Source excerpt —
::::

# 1 Motivation

The MplusDIFFTEST is a popular procedure (a chi-square difference based test) for comparing nested structural equation models. It is available for models estimated by the “MLMV”, “WLSMV”, and “ULSMV” procedures in Mplus. A model including a larger number of parameters is estimated, and then a second model is estimated with some parameters that are restricted (for example, to be equal to each other, or equal to 0). Then the two models are compared using a statistic, referred to as $$T_3$$, that is supposed to be distributed as a $$\chi^2$$ random variable. When the test comparing models indicates that a difference is not statistically significant, or the equal-fit hypothesis is not rejected, researchers generally prefer the simpler model, the one which estimates fewer parameters.

In Mplus, each input file can be used to estimate only one model. To communicate the results of estimation from the first to the second model, the Mplus SAVEDATA command creates a text file that is a single column of numbers that must be sorted into various vectors and matrices. This file, commonly referred to as a DIFFTEST file, is a snapshot summary of the internal state of the model. This file is then put to use by a DIFFTEST statement in the input file for the second model.

There are two elements in the process that seem to be rather like a “black box”. First, the format of the DIFFTEST file itself is not formally documented. It is simply a column of numbers. It is not apparent to the user how these values can be used to reconstruct the matrices needed to calculate the difference of models test. Second, the details required to calculate $$T_3$$ are elusive. There are a number of elements in the calculation, especially for multi-group models, that are not publicly documented.

::::

Information shown —
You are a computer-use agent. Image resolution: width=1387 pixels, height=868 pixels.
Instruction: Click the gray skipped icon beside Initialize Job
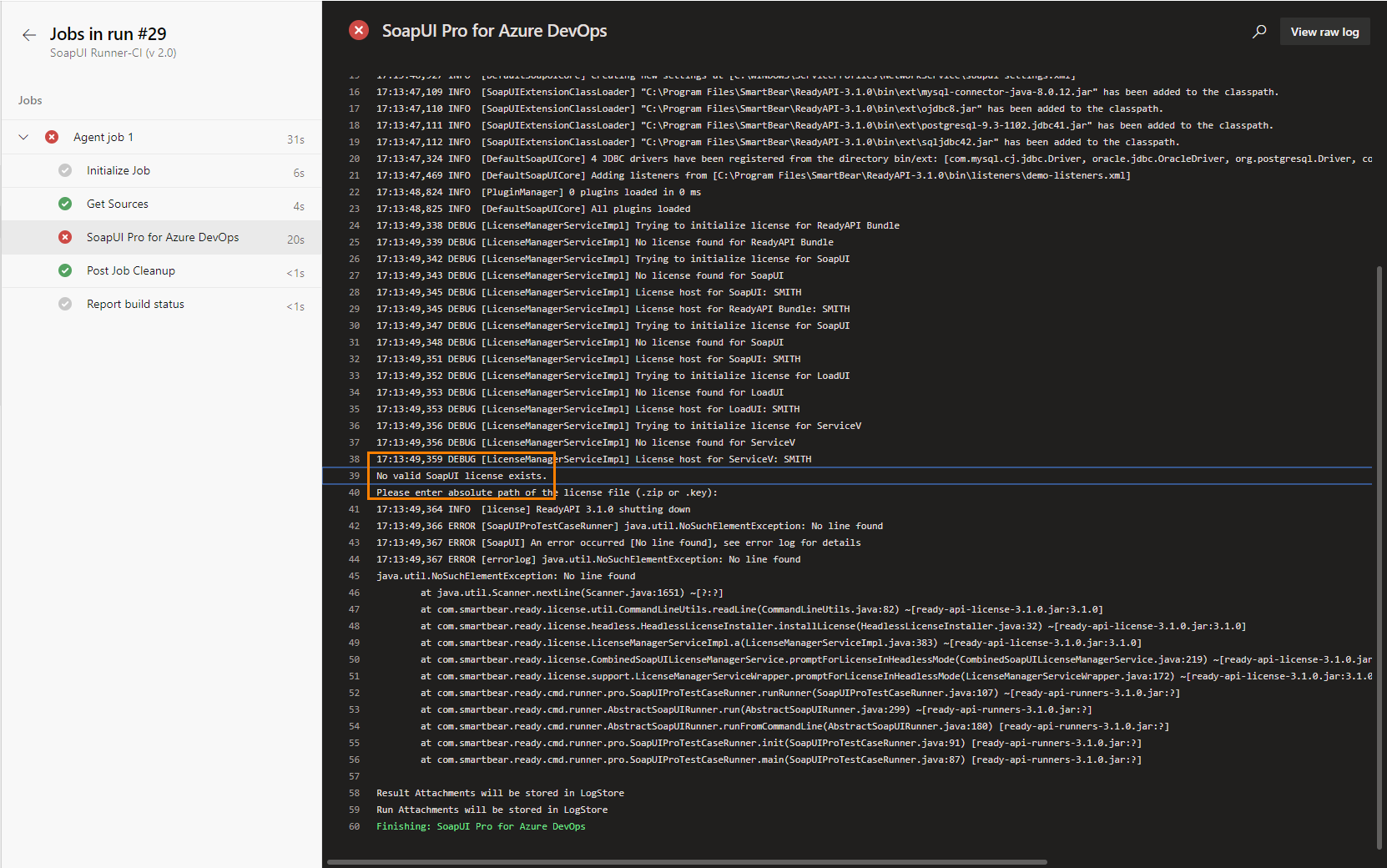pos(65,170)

::::

Given request —
Write out the stretch of the Mplus DIFFTEST text from "# 1 Motivation" through "estimates fewer parameters.".

Written response —
# 1 Motivation

The MplusDIFFTEST is a popular procedure (a chi-square difference based test) for comparing nested structural equation models. It is available for models estimated by the “MLMV”, “WLSMV”, and “ULSMV” procedures in Mplus. A model including a larger number of parameters is estimated, and then a second model is estimated with some parameters that are restricted (for example, to be equal to each other, or equal to 0). Then the two models are compared using a statistic, referred to as $$T_3$$, that is supposed to be distributed as a $$\chi^2$$ random variable. When the test comparing models indicates that a difference is not statistically significant, or the equal-fit hypothesis is not rejected, researchers generally prefer the simpler model, the one which estimates fewer parameters.